But our means shape our ends. We can learn from our past and from our theory, learn a few things that are always very useful for movements.

And the first thing is that movements need to be based on strong grassroots structures. That is to say, rather than build a movement based on a few individuals who can be arrested, oppressed, bribed, and so on, we need to have movements that are based on base-level structures, like street committees, ward committees, workers committees, but tolerating open debate.

It is also crucially important that people’s ideas are changed. At Marikana, where workers in a splinter union were shot down, the main miners’ union at the time, the National Union of Mine Workers, NUM, stood completely silent, failing to condemn the massacre.

And we can point out, rightly so, that NUM’s actions were completely deplorable. But we also have to face the fact that NUM workers elect leaders like Frans Baleni democratically. That the basic NUM structures are quite democratic.
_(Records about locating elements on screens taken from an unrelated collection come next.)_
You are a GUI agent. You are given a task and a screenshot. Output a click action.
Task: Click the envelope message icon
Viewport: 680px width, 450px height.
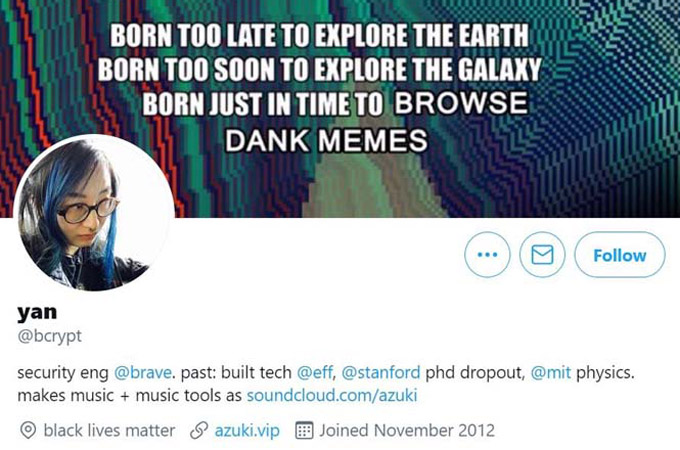542,254
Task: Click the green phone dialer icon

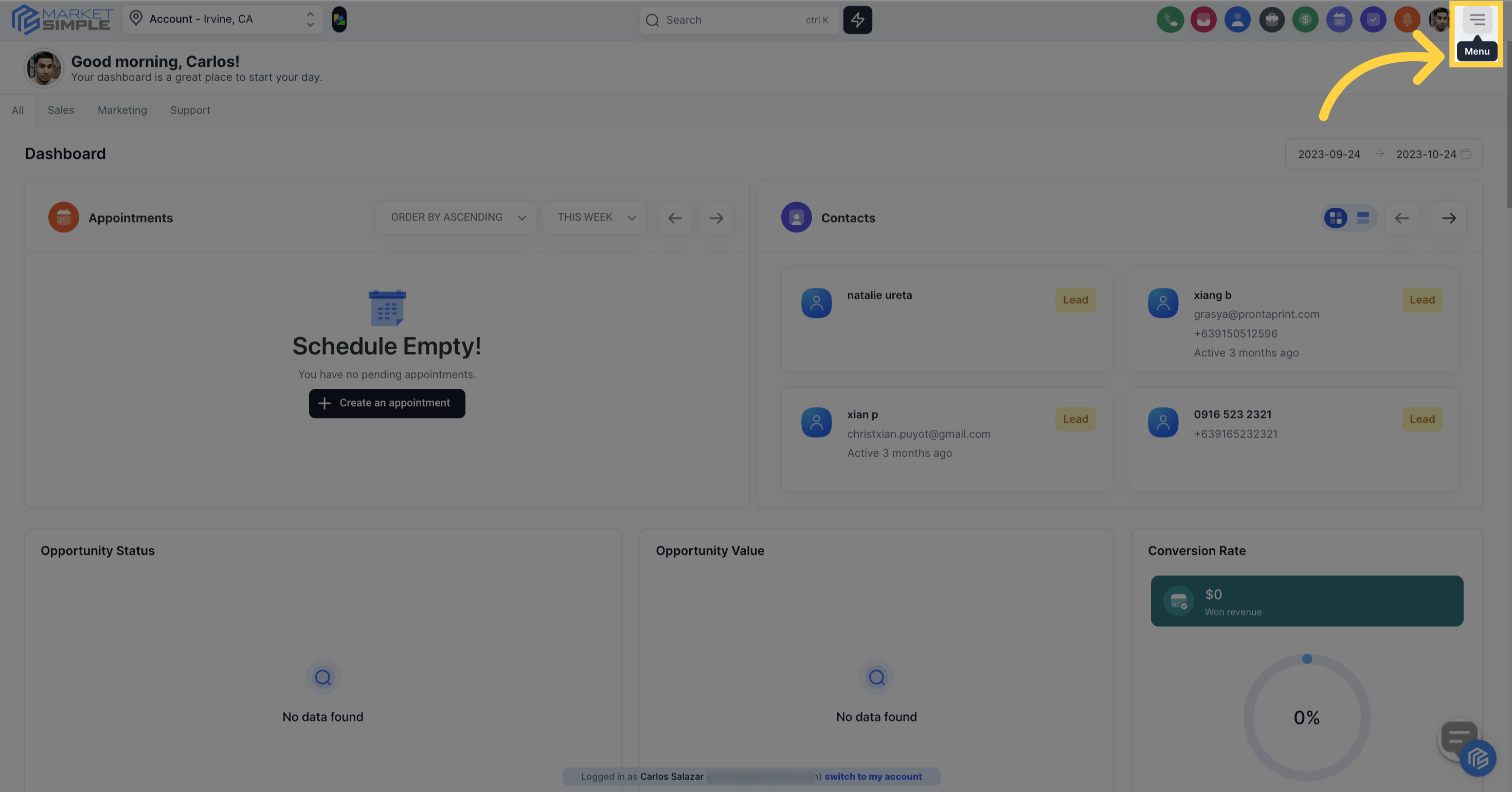Action: coord(1170,20)
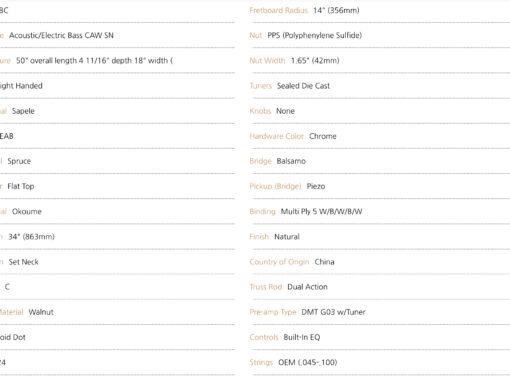
Task: Click the Pickup (Bridge) Piezo row
Action: point(380,186)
The point is, if we have the right structure, but the old ideas, then we can easily turn our structures into something that does not assist at key moments, into something that turns around and even attacks us, into something that ends up led by a Moses, a Pharaoh, a Napoleon.

Ideas matter, strategy also matters

This is why ideas matter, and why we should be so careful about dismissing “theory” and “blueprints.” Unless we have a clear idea about where we want to go, the best democratic structure can be captured, destroyed, or corrupted.

It is the ideas, theory and strategy in people’s minds that shape the structures and the struggles. And people definitely do not always think or struggle in ways that take us forward, nor do our struggles spontaneously create a new society through thousands of “experiments” and “building the road as we walk.”

After all, people are exposed, from birth to death, to ruling class propaganda, through TV, schools, songs, elections: it takes time to free our minds, our best weapons.

Views that suggest everything will just turn out fine by itself, will be “all right on the night,” that dismiss the revolutionary ideas and experiences of the past, with their valuable and hard-won lessons expressed in theory, do not take us forward. They are a healthy response to top-down, failed politics, but are not an alternative politics. Taken literally, they can take us back to the top-down politics they fear.

Resistance is not enough

Ja, now there are just two last points I want to make.

The first one is that resistance is not enough, our struggles as oppressed classes need a strategy that aims at taking economic and social power. If we really want a life for everybody that creates human dignity, that creates real freedom, then the economy, the coercive and administrative resources, either in the hands of the state or in the hands of private business, whether mines, farms or the water grid, have to be put under some sort of democratic, popular, working class, bottom-up control.

It does not matter much if resources are run by a state director at Eskom or a corporate CEO at Lonmin. Privatization, private ownership, is not a solution, but nationalization, state ownership, is not a solution, either. Both rest upon minority control, and that is exactly the problem we face: rule by a ruling-class elite, for a ruling-class elite, and of a ruling-class elite.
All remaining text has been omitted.